● WRITTEN INSTRUCTION
Find each line in the material below that contains the word "dimensions", and copy those lines in full.

● RECORDS FOR PROCESSING
-- begin --
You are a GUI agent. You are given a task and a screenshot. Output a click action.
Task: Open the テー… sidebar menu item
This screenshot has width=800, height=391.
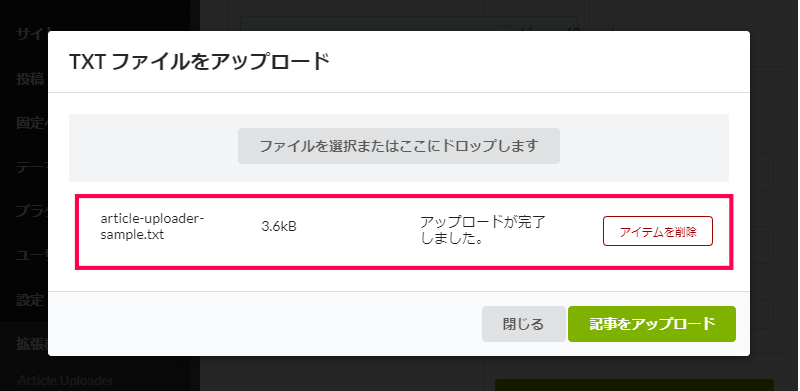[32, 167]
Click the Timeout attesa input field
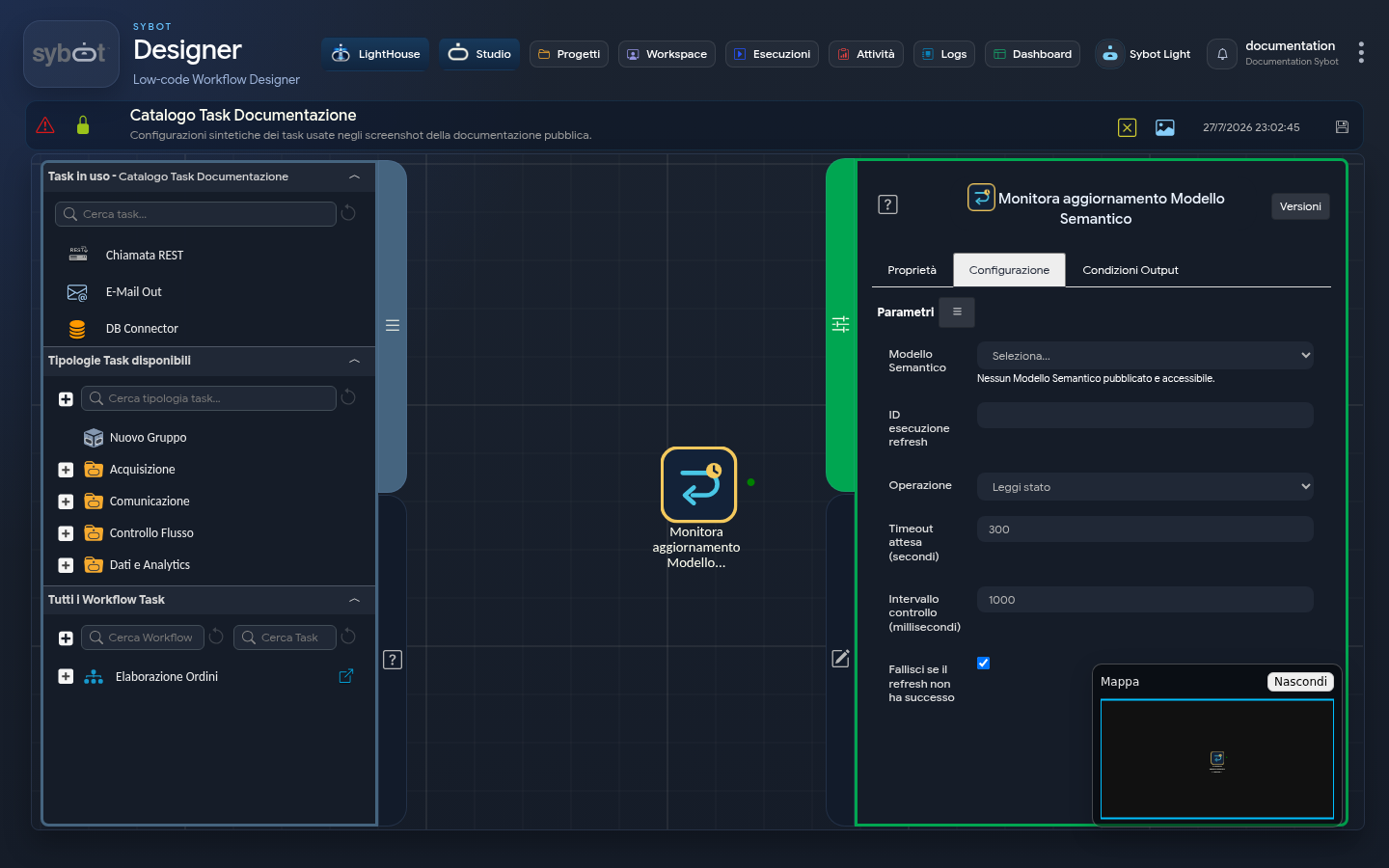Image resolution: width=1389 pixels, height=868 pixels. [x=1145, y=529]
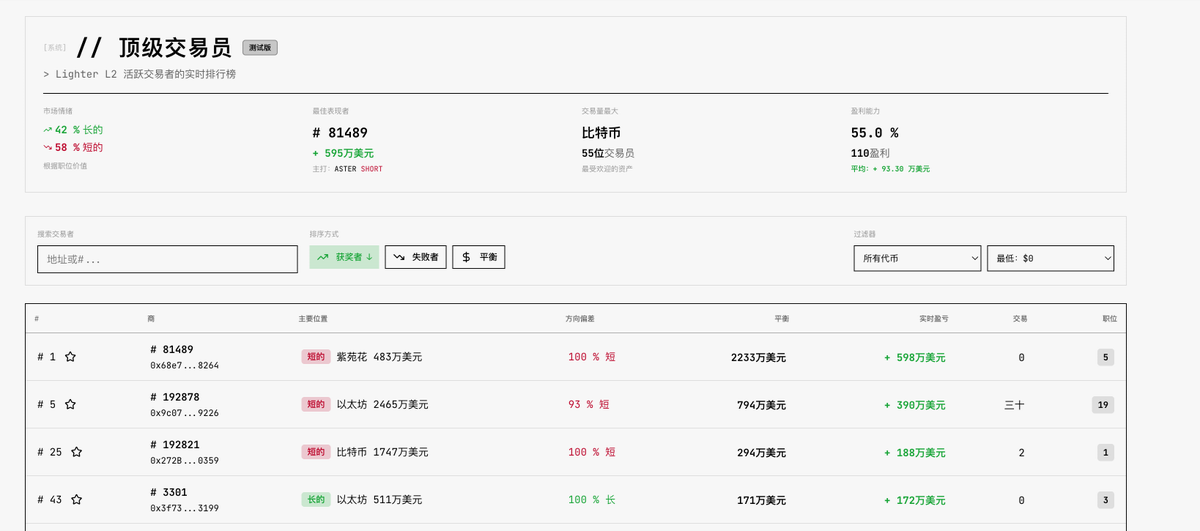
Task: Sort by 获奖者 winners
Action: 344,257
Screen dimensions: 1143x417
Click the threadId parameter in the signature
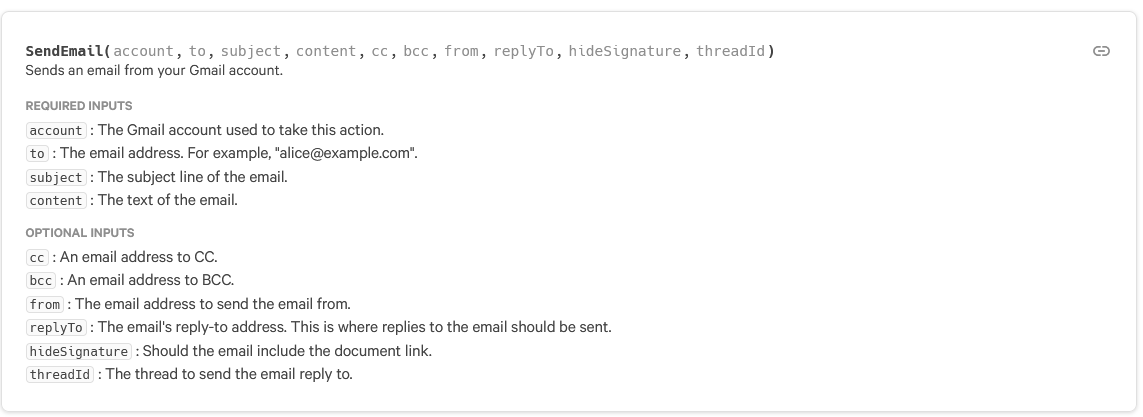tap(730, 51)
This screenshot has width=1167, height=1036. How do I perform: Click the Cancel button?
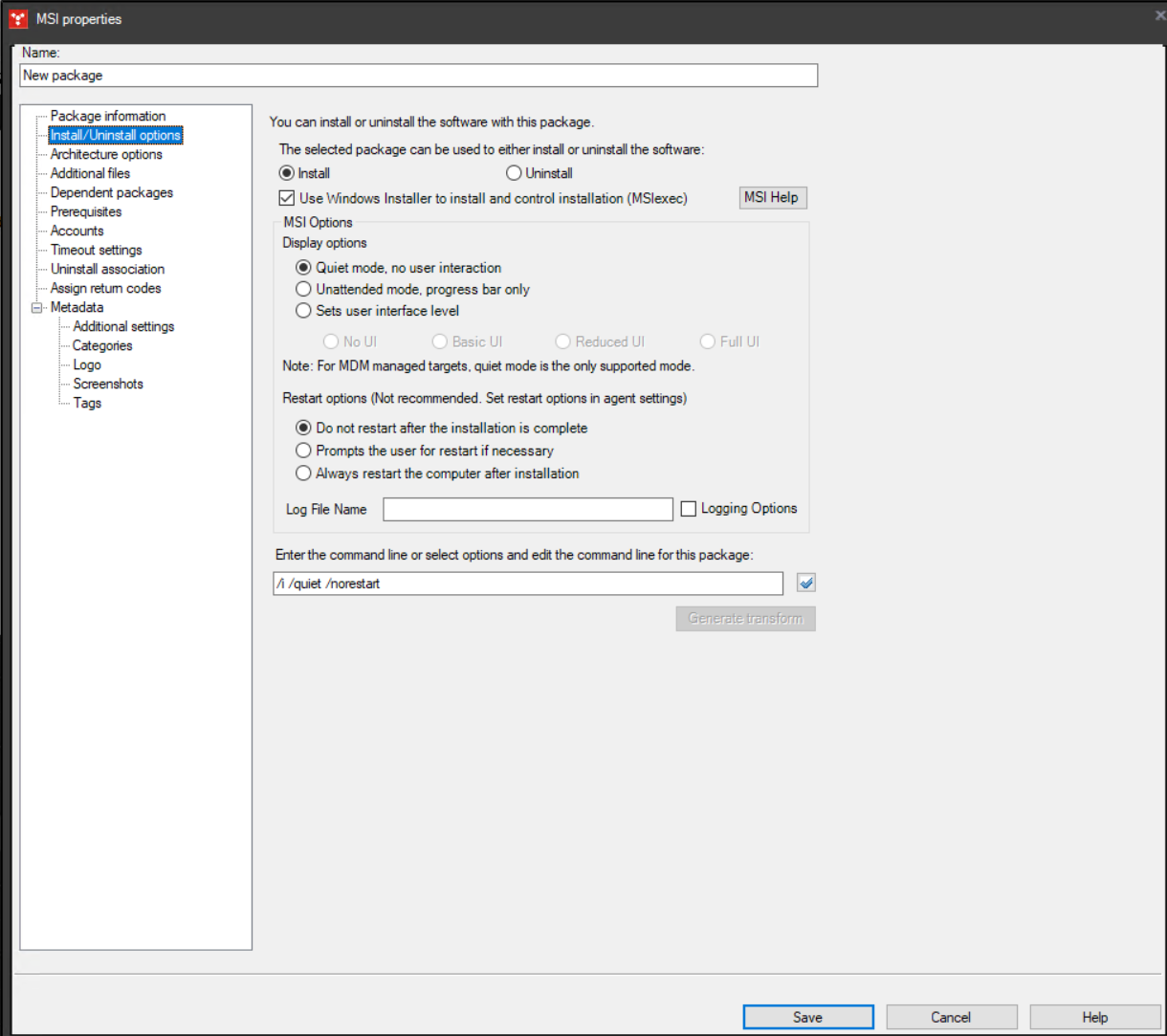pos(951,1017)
-- end --
-- begin --
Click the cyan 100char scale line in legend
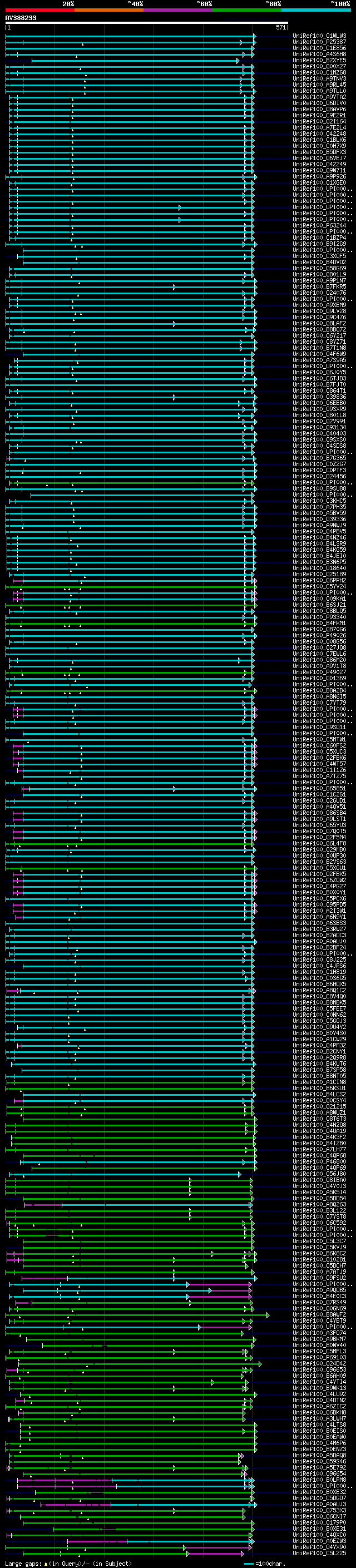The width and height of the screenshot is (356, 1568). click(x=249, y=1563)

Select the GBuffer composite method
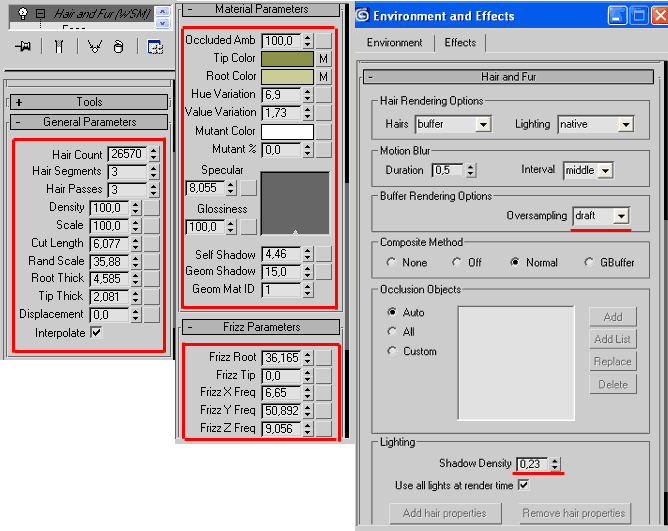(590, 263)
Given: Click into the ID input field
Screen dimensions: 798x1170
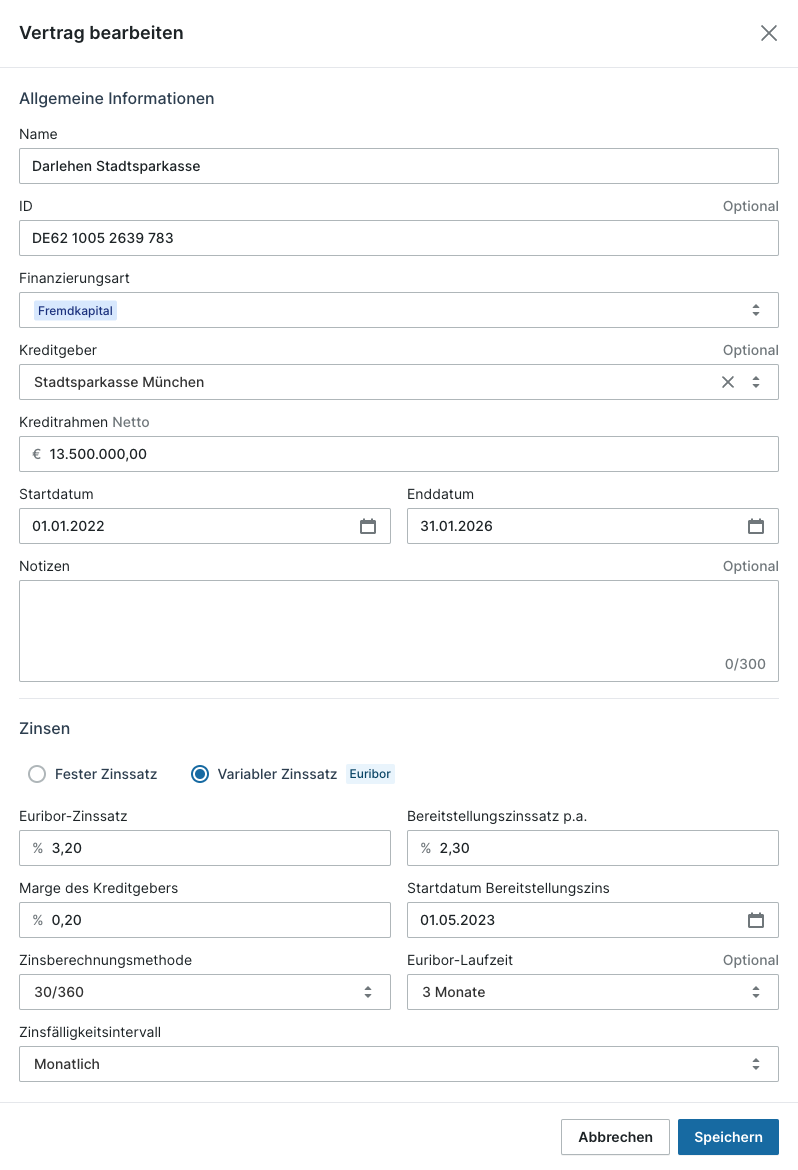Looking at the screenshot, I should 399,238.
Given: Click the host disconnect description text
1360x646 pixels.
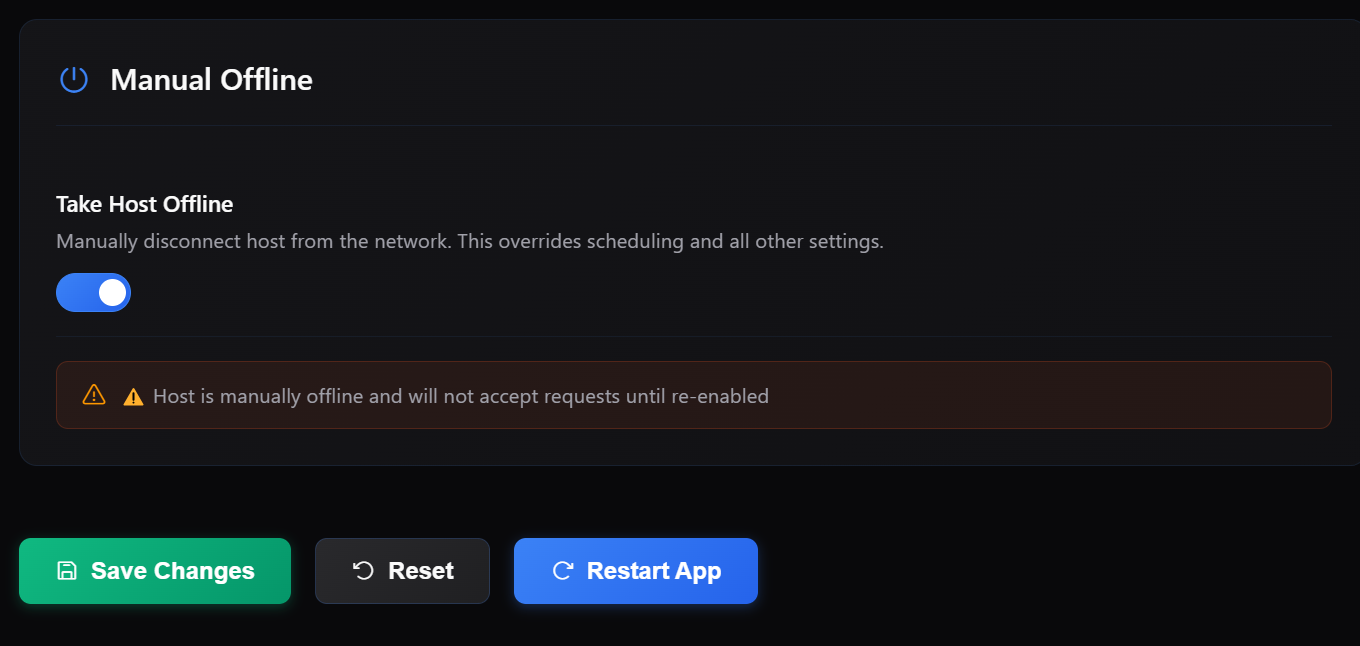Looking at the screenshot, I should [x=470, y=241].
-- end --
● OUTPUT OF THE TASK
Screen dimensions: 1143x417
Screen dimensions: 798x1170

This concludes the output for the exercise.